Friday, October 23, 1885 at Recreation Park in Pittsburgh, Pennsylvania
| Team | 1 | 2 | 3 | 4 | 5 | 6 | 7 | R | H | E |
| Chicago White Stockings | 4 | 0 | 0 | 1 | 1 | 0 | 3 | 9 | 7 | 1 |
| St. Louis Browns | 0 | 1 | 0 | 0 | 0 | 0 | 1 | 2 | 4 | 7 |
Starting pitchers: CHI: Jim McCormick STL: Dave Foutz WP: Jim McCormick (2–1) LP: Dave Foutz (1–2) Attendance: Less than 500 Umpires: John Kelly

===Game 6===

Friday, October 23, American Park, Cincinnati — The series moved from Pittsburgh to Cincinnati‚ setting a record for most host cities in a World Series. (The 1887 series was later staged in 10 cities.) Chicago took a 3–2 series lead by beating the Browns 9–2.

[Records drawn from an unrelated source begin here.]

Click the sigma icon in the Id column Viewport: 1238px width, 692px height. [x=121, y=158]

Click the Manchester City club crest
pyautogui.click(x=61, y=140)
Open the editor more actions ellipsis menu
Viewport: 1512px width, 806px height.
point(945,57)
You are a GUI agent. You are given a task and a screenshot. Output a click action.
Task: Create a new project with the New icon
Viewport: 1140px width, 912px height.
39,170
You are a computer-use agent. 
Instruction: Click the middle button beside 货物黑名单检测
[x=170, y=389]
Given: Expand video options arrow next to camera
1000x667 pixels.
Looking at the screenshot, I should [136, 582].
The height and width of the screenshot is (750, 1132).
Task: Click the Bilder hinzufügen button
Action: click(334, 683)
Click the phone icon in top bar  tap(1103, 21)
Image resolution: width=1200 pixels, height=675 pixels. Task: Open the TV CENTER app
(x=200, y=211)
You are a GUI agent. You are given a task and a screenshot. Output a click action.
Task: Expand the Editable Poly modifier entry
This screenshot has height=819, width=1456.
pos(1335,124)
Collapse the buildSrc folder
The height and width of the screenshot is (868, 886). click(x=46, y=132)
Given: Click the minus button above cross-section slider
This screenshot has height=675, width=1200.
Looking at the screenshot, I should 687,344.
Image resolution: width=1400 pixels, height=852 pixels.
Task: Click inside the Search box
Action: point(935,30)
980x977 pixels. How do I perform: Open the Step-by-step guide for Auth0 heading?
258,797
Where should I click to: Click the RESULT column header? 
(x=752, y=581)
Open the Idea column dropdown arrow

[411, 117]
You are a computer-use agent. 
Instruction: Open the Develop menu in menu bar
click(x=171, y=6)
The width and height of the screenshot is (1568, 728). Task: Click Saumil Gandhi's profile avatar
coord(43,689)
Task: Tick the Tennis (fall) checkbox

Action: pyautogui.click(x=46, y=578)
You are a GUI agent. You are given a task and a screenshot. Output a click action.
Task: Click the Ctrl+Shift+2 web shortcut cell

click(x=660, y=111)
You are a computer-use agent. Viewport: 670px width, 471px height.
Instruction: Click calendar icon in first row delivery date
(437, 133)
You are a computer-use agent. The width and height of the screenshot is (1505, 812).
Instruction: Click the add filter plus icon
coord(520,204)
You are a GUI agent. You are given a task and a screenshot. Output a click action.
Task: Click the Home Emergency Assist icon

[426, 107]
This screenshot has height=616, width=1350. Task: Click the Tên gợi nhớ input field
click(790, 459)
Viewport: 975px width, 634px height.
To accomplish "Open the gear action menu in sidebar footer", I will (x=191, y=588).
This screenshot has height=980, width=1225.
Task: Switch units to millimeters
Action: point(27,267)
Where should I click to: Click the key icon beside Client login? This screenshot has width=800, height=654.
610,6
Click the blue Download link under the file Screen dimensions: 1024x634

Saturday, October 24, 1885 at American Park in Cincinnati, Ohio
| Team | 1 | 2 | 3 | 4 | 5 | 6 | 7 | 8 | 9 | R | H | E |
| Chicago White Stockings | 2 | 0 | 0 | 1 | 1 | 1 | 0 | 4 | 0 | 9 | 11 | 10 |
| St. Louis Browns | 0 | 0 | 2 | 0 | 0 | 0 | 0 | 0 | 0 | 2 | 2 | 7 |
Starting pitchers: CHI: Jim McCormick STL: Bob Caruthers WP: Jim McCormick (3–1) LP: Bob Caruthers (1–1–1) Attendance: 1,500 Umpires: John Kelly

===Game 7===

Behind pitcher Dave Foutz, St. Louis defeated Chicago 13–4 in the 7th and final game. The Browns claim the game 2 forfeit didn't count and therefore claim the championship. The two clubs split the $1,000 prize.

Saturday, October 24, 1885 at American Park in Cincinnati, Ohio
| Team | 1 | 2 | 3 | 4 | 5 | 6 | 7 | 8 | R | H | E |
| Chicago White Stockings | 2 | 0 | 0 | 0 | 2 | 1 | 0 | 0 | 4 | 9 | 17 |
| St. Louis Browns | 0 | 0 | 4 | 6 | 2 | 1 | 0 | X | 13 | 12 | 10 |
Starting pitchers: CHI: Jim McCormick STL: Dave Foutz WP: Dave Foutz (2–2) LP: Jim McCormick (3–2) Attendance: 1,200 Umpires: John Kelly

===Unplayed games===
There were five originally planned games to be played after Game 7; in Baltimore on the 27th, Philadelphia the 28th and 29th, and Brooklyn the 30th and 31st.